Actualizado: 7 ene 2024

Matanza de la José María Caro (60 años)


A La Carta de Violeta Parra

Un poblador cuenta que ese día, 19 de noviembre de 1962,

amaneció soleado, pero terminó lloviendo.

El día se puso a llorar.


Gobernaba la derecha en esos años con el presidente Jorge Alessandri a la cabeza. Jorge era hijo de Arturo Alessandri, llamado el León de Tarapacá. De ahí proviene la condena de Violeta Parra: "que el león es un sanguinario en toda generación".


La CUT había convocado a paro a los trabajadores, debido a las demandas acostumbradas... Las de siempre, las que jamás han sido escuchadas ni menos respondidas.


En los años 60 la pobreza tenía una forma diferente. Aún no existía la posibilidad de encubrirla a punta de deudas e importaciones chinas. Era distinta y abrumadora: hambre, pata pelá, ropa agujereada o remendada (de ahí la palabra roto), falta de viviendas, frío, alta mortalidad infantil. Los sueldos paupérrimos de la clase obrera apenas alcanzaban, y por eso se fueron instalando en las cercanías de las fábricas, en tomas de terreno que después conformaron poblaciones, como la José María Caro.


Hablamos de casas muy frágiles y precarias, armadas con muros de cartón y cholguán. Ante tanta injusticia, desigualdad y carencia de todo, también de derechos laborales, una vez más los pobladores se unieron en un movimiento persistente y resuelto. En otras partes la movilización social había obtenido logros y la guerra fría estaba en pleno apogeo.


Más de 1.000 trabajadores instalaron barricadas y durmientes para detener el tren. Había niños, mujeres, familias, abuelos.

* Datos almacenados *
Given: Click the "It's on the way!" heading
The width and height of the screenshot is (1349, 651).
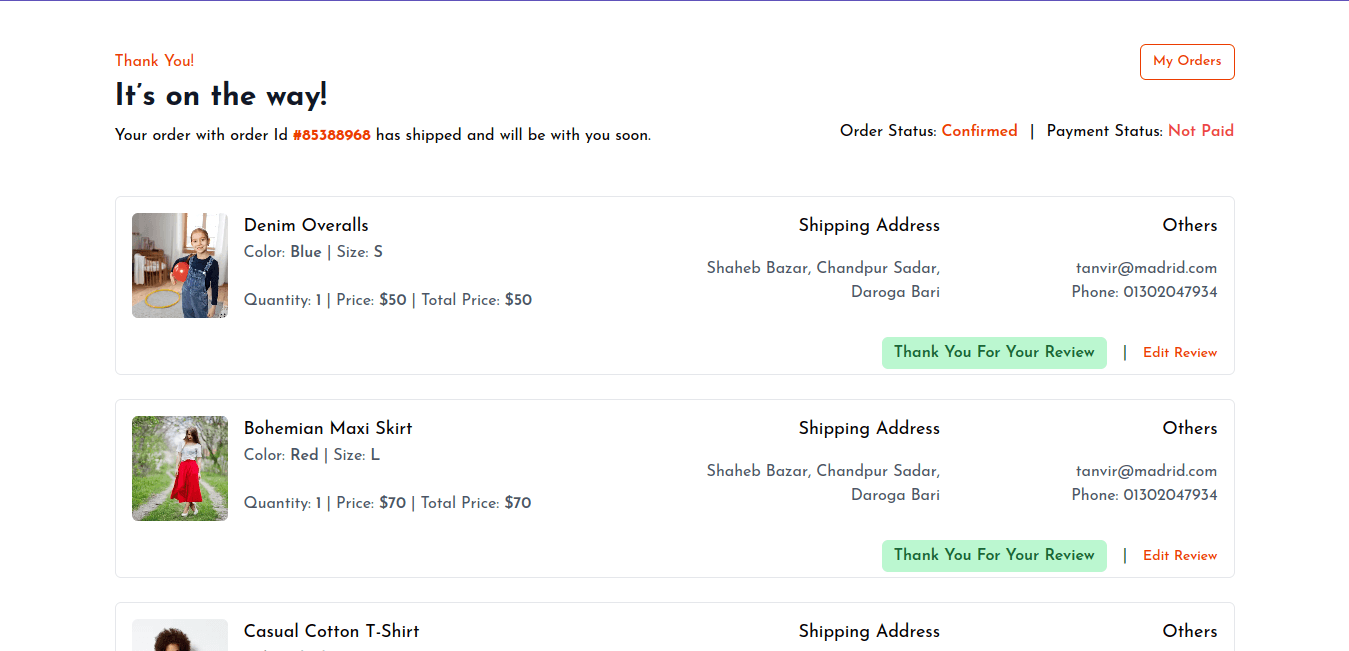Looking at the screenshot, I should click(221, 96).
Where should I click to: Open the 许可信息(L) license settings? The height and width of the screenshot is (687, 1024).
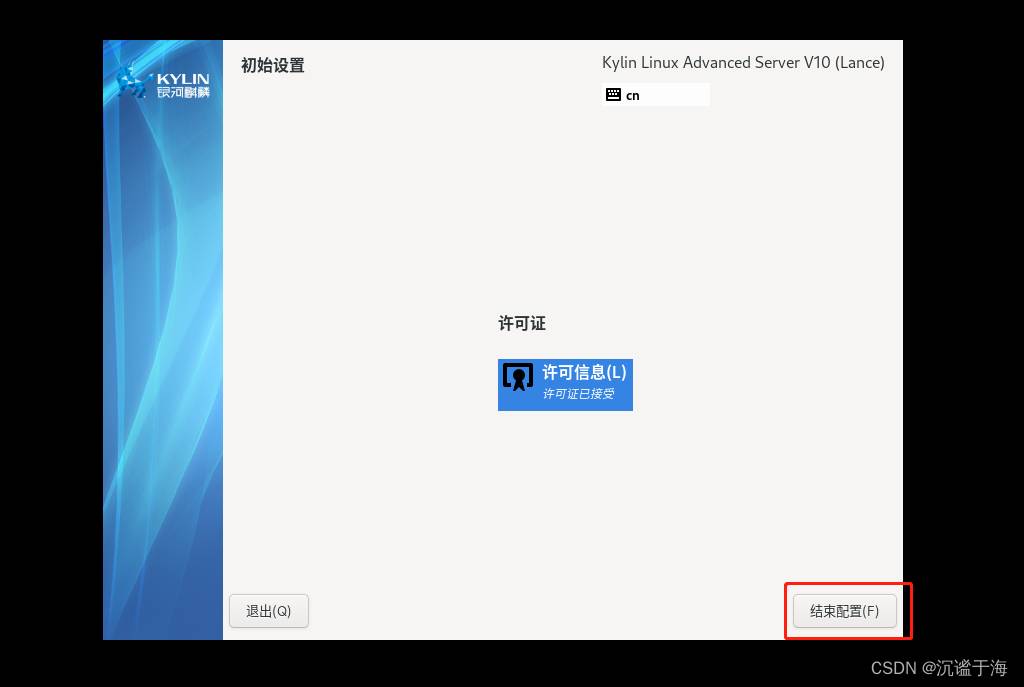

* Acciones requeridas *
[1] Transcribe sin cambios el pasaje del texto sobre la matanza de la José María Caro que empieza con "La CUT había" y sigue hasta "ni menos respondidas.".
[2] Indica si cada afirmación coincide con el texto sobre la matanza de la José María Caro, respondiendo sí o no y citando literalmente las palabras que lo deciden: (a) Jorge Alessandri era hijo de Arturo Alessandri. (b) El 19 de noviembre de 1962 llovió desde la mañana. (c) Las casas de la población tenían muros de ladrillo.

* Resultados en orden *
[1]
La CUT había convocado a paro a los trabajadores, debido a las demandas acostumbradas... Las de siempre, las que jamás han sido escuchadas ni menos respondidas.

[2]
(a) Sí: "Jorge era hijo de Arturo Alessandri, llamado el León de Tarapacá."
(b) No: "amaneció soleado, pero terminó lloviendo."
(c) No: "armadas con muros de cartón y cholguán."